What to produce:
Across the listing below, how many lines hold "label"? Reply with the number by itself.

Source data:

—————

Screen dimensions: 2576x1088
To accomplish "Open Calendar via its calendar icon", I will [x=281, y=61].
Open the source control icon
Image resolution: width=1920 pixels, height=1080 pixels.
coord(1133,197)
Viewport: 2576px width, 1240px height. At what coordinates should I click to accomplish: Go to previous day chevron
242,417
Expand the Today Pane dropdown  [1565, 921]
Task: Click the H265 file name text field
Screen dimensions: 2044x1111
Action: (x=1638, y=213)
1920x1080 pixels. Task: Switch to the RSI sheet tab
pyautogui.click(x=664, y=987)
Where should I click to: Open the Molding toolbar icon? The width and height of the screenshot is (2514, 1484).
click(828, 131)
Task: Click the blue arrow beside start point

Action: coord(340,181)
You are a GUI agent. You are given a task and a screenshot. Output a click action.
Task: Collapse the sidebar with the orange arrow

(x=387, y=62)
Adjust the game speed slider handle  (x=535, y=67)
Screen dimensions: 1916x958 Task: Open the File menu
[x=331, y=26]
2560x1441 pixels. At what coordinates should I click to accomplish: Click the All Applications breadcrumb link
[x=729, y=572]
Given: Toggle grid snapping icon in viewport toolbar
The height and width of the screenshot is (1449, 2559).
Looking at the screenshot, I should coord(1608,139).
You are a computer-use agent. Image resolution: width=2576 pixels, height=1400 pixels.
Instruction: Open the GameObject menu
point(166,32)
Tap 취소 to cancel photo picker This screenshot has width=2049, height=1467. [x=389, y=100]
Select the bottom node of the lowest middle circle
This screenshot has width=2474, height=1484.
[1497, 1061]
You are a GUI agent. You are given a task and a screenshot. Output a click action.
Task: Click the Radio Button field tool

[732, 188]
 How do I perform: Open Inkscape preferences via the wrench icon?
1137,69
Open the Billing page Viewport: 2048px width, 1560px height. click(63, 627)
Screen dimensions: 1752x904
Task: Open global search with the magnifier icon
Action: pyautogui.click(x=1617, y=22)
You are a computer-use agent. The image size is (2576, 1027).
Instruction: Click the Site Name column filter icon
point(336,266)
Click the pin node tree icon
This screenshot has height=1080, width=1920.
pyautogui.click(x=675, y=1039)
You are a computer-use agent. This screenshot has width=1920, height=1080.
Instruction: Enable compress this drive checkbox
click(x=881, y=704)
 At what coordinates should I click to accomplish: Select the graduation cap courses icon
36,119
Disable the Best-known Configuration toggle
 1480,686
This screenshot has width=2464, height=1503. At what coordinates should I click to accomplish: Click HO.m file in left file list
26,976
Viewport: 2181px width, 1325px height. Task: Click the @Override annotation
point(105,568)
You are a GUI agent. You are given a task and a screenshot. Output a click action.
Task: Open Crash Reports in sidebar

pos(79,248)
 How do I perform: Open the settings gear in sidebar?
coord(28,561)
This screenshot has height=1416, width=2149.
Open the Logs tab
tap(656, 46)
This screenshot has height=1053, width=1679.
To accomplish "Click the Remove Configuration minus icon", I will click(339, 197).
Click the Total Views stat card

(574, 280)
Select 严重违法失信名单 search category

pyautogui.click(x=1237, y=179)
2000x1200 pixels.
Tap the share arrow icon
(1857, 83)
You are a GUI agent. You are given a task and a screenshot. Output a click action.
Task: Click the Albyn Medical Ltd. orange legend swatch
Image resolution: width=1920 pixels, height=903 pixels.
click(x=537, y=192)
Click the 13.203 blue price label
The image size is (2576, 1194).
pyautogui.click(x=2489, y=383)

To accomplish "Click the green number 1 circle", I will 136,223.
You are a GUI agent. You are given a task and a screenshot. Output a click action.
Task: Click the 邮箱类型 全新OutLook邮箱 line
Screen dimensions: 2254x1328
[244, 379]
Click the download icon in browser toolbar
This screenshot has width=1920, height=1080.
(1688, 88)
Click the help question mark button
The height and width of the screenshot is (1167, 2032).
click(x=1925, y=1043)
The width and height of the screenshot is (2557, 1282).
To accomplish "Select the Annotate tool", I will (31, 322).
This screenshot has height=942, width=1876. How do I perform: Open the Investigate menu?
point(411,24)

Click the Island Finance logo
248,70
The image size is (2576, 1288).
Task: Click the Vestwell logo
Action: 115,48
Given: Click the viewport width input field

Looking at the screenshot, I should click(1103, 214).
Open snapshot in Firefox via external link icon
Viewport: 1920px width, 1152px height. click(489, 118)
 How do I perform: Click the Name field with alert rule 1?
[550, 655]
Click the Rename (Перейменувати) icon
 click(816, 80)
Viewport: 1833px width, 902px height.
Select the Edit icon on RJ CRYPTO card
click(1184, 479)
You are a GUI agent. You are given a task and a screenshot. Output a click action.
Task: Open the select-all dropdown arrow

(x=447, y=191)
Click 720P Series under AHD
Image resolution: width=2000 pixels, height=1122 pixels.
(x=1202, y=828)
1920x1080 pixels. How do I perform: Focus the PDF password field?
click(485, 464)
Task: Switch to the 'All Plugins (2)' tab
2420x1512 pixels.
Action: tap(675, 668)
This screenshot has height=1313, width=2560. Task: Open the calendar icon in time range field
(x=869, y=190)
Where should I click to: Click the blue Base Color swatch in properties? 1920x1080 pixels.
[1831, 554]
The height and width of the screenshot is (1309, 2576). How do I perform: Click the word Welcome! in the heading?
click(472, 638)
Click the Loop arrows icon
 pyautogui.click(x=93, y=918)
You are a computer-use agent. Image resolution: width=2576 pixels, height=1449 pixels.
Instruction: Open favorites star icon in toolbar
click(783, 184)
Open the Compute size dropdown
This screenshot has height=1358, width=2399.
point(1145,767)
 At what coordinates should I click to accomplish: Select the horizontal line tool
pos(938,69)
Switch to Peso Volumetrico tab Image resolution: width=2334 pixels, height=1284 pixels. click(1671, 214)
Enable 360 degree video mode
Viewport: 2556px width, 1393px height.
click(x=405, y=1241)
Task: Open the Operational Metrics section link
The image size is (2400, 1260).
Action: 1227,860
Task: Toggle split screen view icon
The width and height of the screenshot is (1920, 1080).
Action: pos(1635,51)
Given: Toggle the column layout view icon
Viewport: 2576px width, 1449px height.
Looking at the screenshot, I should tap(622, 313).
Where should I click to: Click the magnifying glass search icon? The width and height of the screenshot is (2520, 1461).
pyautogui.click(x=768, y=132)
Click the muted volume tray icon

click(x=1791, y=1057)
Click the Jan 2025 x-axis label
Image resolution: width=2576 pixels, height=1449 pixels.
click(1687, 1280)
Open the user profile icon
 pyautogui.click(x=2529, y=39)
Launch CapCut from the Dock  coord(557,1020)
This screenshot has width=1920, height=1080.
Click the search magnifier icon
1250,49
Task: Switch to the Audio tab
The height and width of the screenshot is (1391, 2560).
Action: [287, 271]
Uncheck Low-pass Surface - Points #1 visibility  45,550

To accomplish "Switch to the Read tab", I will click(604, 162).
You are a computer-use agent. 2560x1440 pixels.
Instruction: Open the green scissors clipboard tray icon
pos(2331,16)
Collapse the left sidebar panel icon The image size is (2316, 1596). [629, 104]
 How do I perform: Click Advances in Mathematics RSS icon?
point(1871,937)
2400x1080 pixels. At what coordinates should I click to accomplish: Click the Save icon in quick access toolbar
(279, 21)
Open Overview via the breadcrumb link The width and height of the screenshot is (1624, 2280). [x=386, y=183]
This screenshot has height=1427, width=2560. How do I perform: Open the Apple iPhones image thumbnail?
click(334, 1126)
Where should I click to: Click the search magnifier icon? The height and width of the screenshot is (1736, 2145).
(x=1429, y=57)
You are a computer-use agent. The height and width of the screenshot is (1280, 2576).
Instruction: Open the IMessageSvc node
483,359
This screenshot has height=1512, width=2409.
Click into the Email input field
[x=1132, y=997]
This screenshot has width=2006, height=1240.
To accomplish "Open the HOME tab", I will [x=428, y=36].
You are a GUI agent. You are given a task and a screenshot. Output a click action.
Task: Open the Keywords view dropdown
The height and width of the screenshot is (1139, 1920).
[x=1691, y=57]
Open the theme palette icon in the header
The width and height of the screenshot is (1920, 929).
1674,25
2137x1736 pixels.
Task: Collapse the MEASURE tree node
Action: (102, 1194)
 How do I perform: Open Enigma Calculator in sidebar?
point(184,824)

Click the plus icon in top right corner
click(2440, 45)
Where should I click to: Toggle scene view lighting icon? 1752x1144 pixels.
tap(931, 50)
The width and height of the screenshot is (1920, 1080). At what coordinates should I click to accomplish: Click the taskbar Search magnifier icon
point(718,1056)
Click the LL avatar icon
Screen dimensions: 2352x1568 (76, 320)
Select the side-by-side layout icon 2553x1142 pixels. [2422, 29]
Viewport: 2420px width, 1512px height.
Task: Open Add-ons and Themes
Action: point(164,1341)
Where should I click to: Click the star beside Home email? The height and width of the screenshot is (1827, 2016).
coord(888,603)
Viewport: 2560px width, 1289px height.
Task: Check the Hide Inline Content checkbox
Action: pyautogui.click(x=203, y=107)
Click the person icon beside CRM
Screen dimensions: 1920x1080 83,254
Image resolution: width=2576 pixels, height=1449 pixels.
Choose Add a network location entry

—————

Response area:
2